Even though the Ghana Investment Promotion Centre has completed its revision of the country’s investment law and presented a draft to cabinet, the bill for passage into law by Parliament will not be presented to Parliament before the end of this year.
The President Nana Akufo- Addo administration had wanted to see a new GIPC law passed before the end of its first term – to both advance its liberal economic policy agenda and have a key piece of legislation to crow about – it has backed down for now, due primarily to the fierce controversy over foreign traders being disallowed from operating in Ghana’s small scale retail space. Government is worried that whichever way it handles the issue in the proposed new investment code, the political opposition could create political capital out of it.
Generally, the draft of the revisions seek to further liberalize Ghana’s investment laws in order to attract more foreign investment. The core of the investment code still in use today was drawn up in 1995, when there were still very few liberalized developing economies to compete against Ghana. Today, there are more than 100 ‘emerging/frontier’ markets in competition for Foreign Direct Investment.
However at the same time the revisions seek to facilitate greater local participation and content in industries so far dominated by foreign interests. But the strategy adopted in the draft revision of the investment code is focused more on facilitating increased local capacity and competitiveness rather than at trying to simply legislate compulsory greater local participation.
Indeed this is the approach recommended by GIPC in the draft revisions towards resolving the ongoing dispute between Ghana and Nigeria over the fate of the latter’s small scale retailers in Ghana.
“It is not a question of the law but a bigger issue of trade relationships between nations” asserts Yofi Grant, GIPC’s chief executive. “From my standpoint it is how well we can equip our traders to be competitive.
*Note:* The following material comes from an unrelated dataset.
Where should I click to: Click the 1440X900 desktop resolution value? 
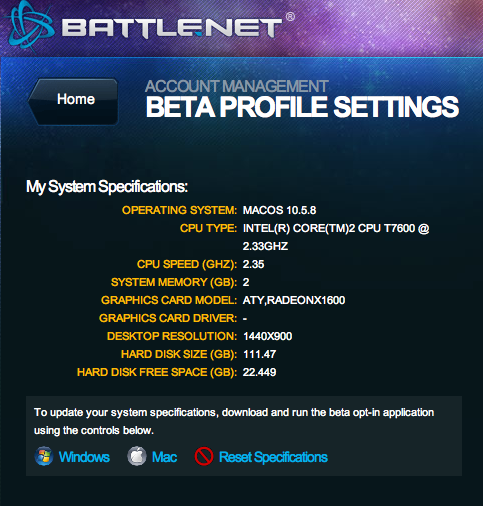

Our traders are not competitive against others because the others may have cheaper sources of finance, they might have access to markets that we do not have. So for that is the real problem.”
GIPC’s desire to liberalize foreigners access to retail trade is shared by the top tier of government. However not only is this politically dangerous for it now – which is a primary reason why the revisions of the law are currently under lock and key – but government acknowledges the real economic dangers as well.
This is the danger of dislocation. A surge of Nigerian retail traders into Ghana could all to easily replace their indigenous counterparts who are clearly more price competitive, which is why GIPC wants to tackle the problem at its roots rather than simply address the effects.
It is instructive that the last time the Ghana Union of Traders Associations got government to close down foreign owned small scale retail shops in Accra, the local traders immediately took advantage by hiking their prices drastically, which indeed was part of the reason government quickly back pedaled.
Besides, pressure is mounting on government from both ECOWAS and AfCFTA to liberalize access to retail markets by nationals of member countries and with Ghana hosting the latter’s headquarters, Ghanaian trade officials fear that the country’s commitment to regionalist trade will be called into question.
Thus government is applying the temporary solution of postponing legislative debate on the revision of the investment code until its second term begins – assuming of course it wins the upcoming election – while seeking ways to ensure that Ghanaian traders would be price competitive by the time new legislation eases the restrictions. The thinking is that from early next year, with elections not due for another four years, it will run into much less political traffic than is in place currently.
But this still leaves government with the knotty problem of facilitating better price competitiveness of Ghanaian traders, which will have to be achieved eventually.